(Stored data entries)

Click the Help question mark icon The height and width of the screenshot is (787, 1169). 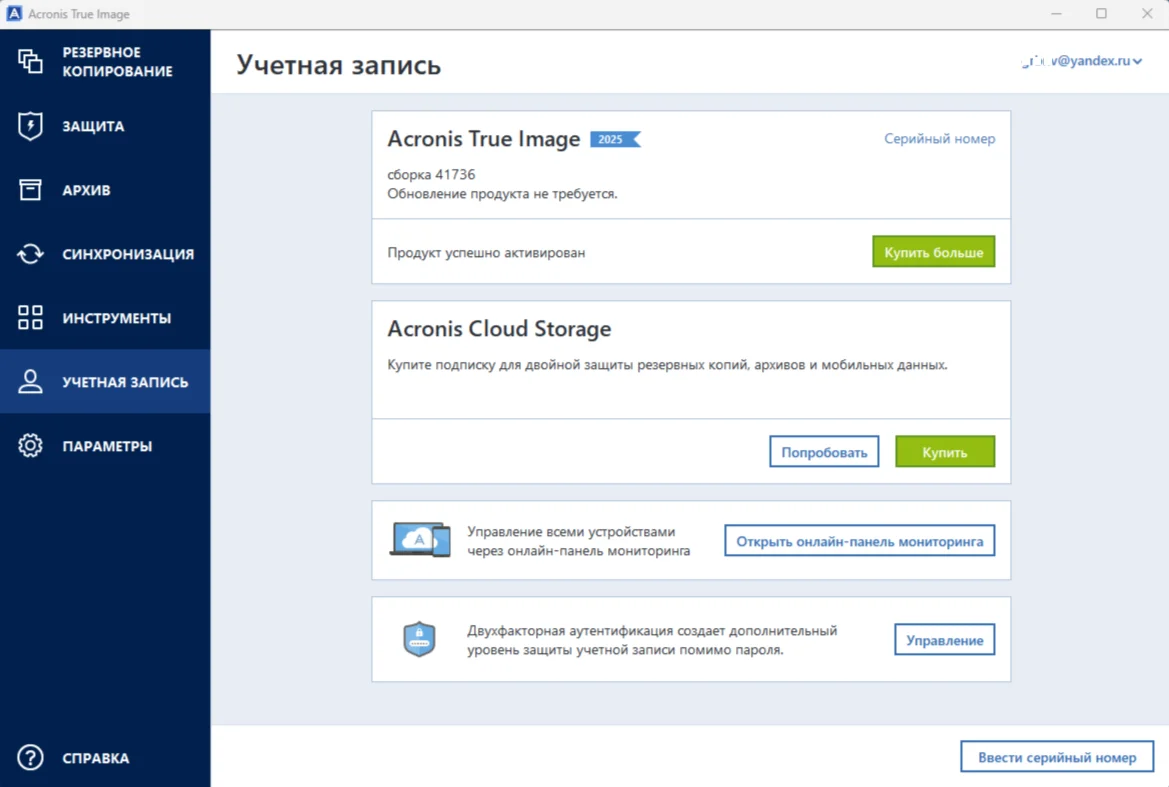(x=30, y=758)
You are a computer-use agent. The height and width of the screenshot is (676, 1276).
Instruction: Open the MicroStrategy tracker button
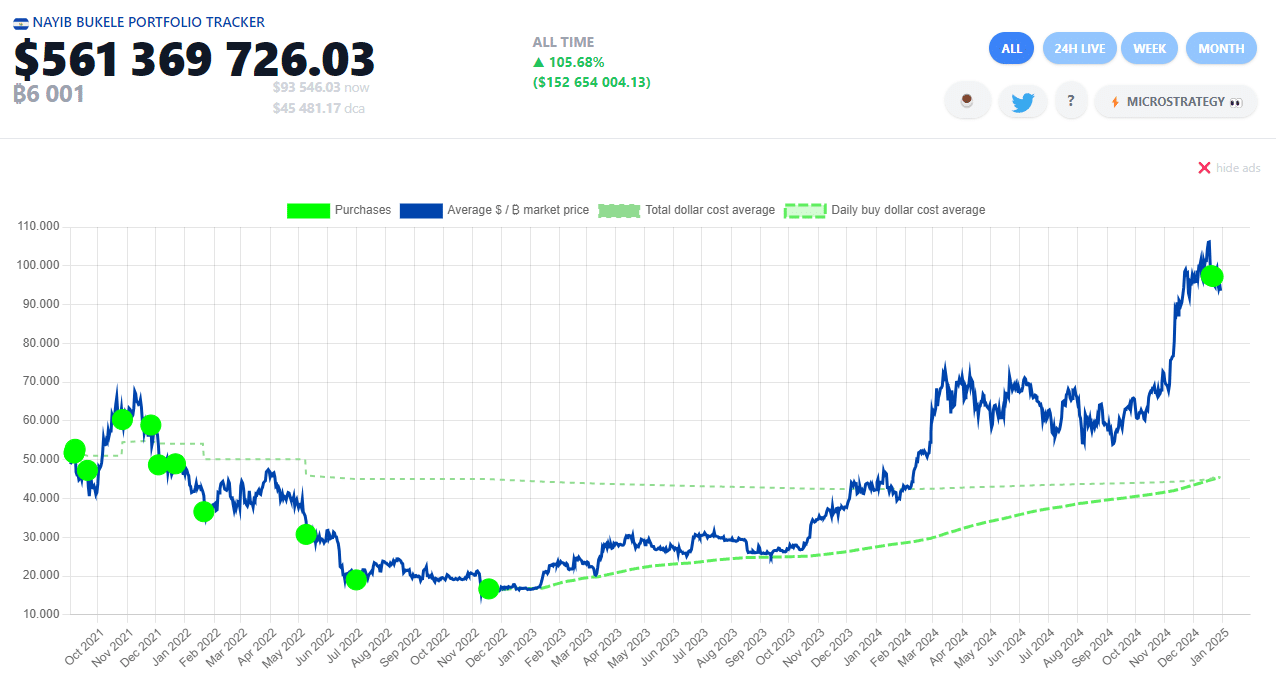click(x=1176, y=101)
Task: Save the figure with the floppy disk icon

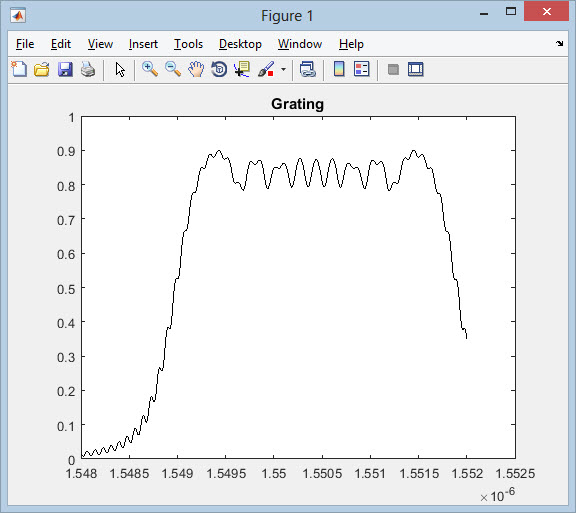Action: (x=65, y=69)
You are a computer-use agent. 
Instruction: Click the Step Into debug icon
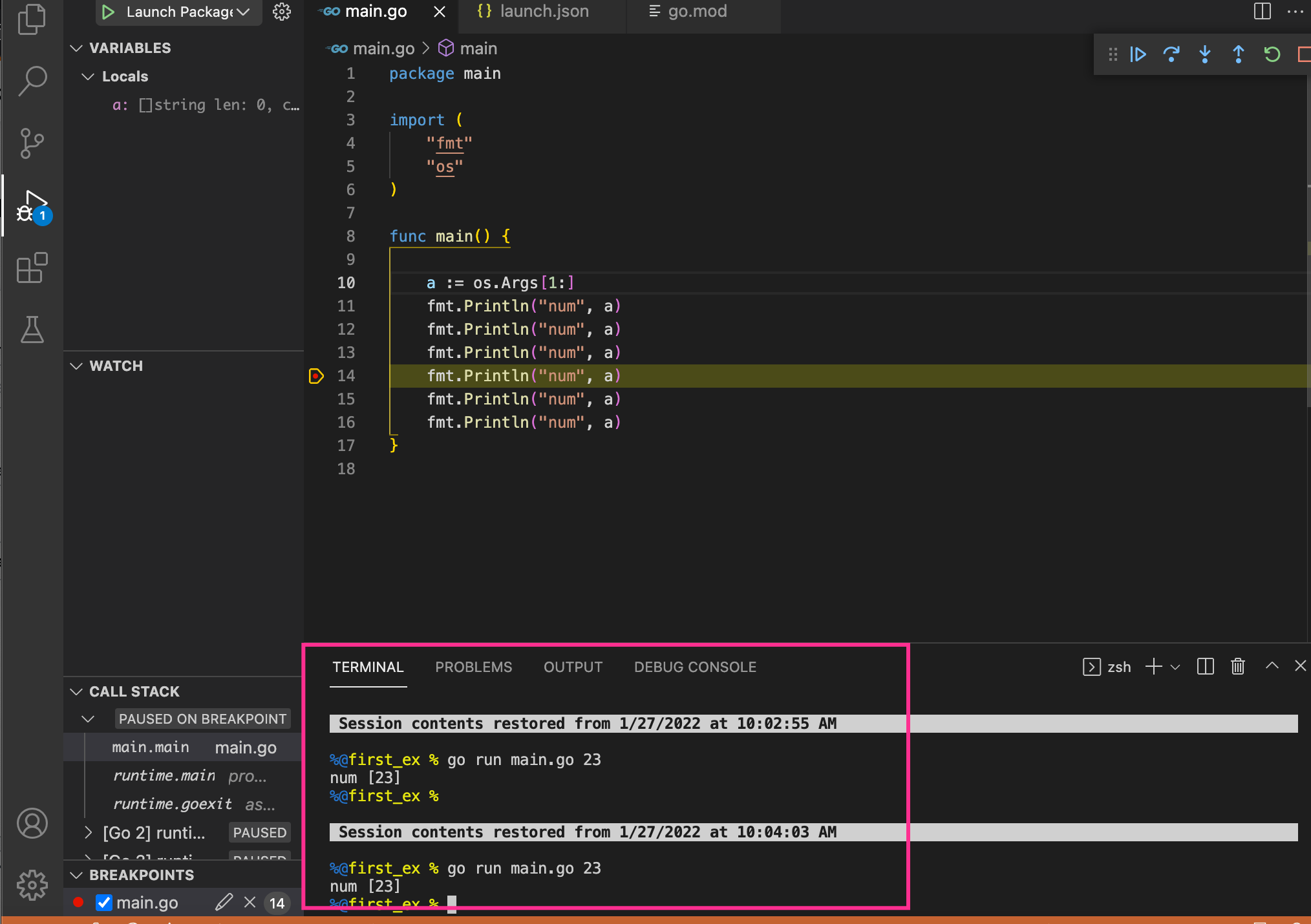[x=1205, y=54]
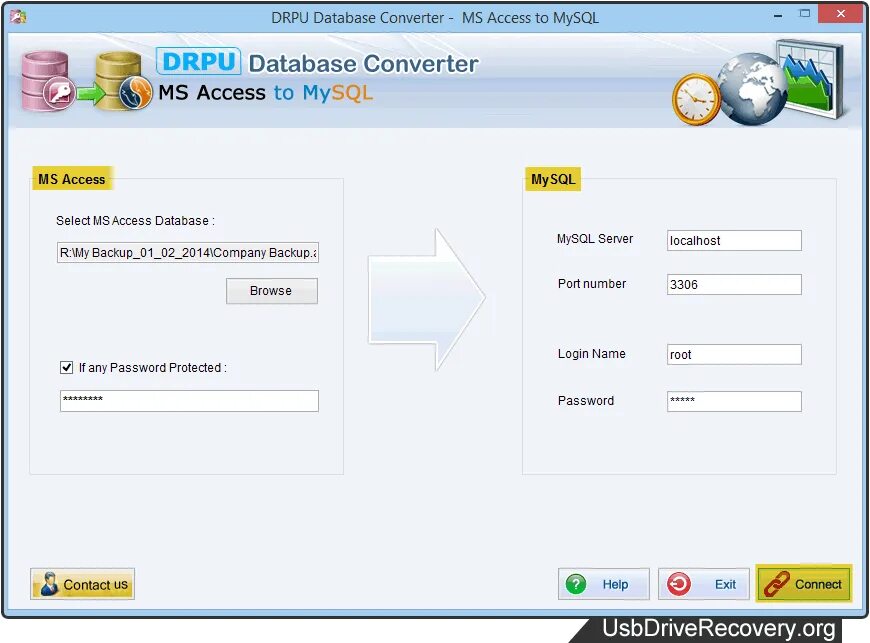Click the root Login Name field
This screenshot has height=643, width=870.
tap(733, 354)
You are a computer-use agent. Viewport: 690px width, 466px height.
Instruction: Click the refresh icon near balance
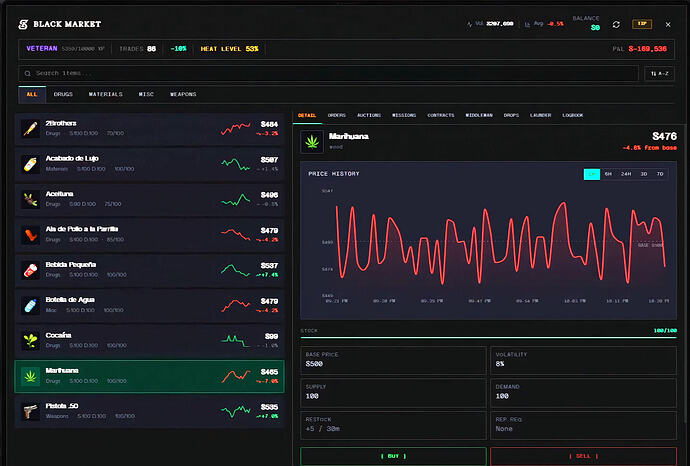(x=616, y=24)
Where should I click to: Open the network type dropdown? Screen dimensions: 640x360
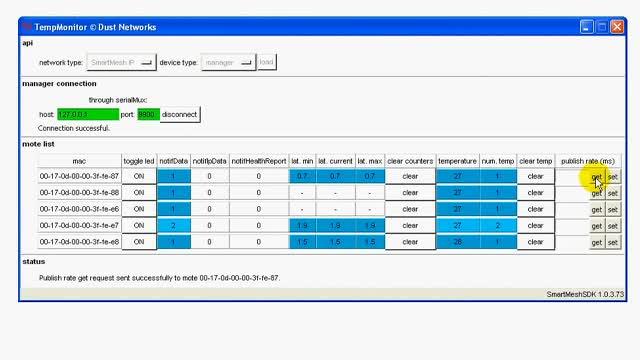(121, 62)
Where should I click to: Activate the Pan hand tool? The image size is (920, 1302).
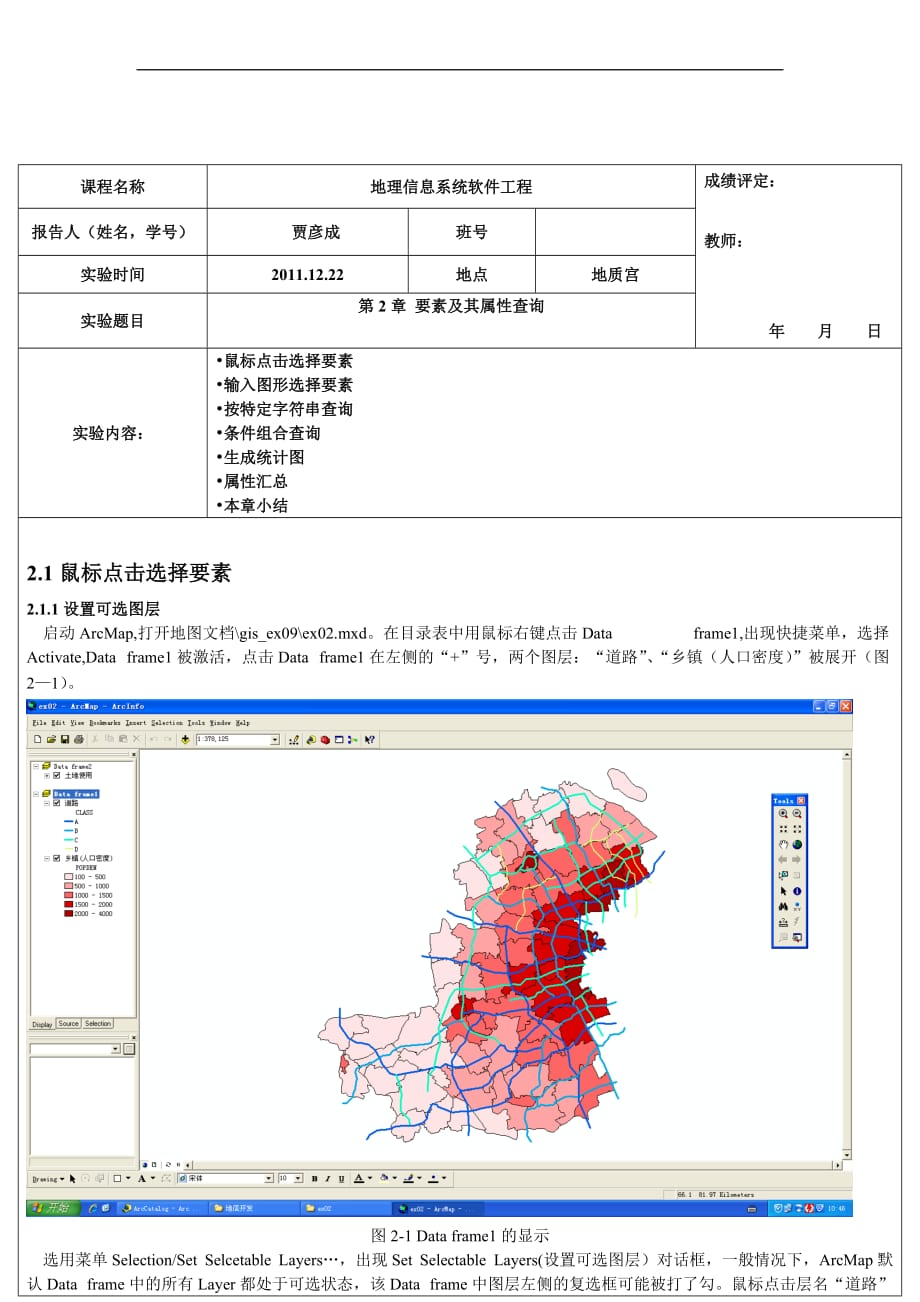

= Task prompt =
All lines of the data above that include the word "computer" must be shown.

= Response =
You are a computer-use agent. The height and width of the screenshot is (676, 1276).
You are a computer-use agent. 
You are a computer-use agent. Viewport: 690px width, 466px height.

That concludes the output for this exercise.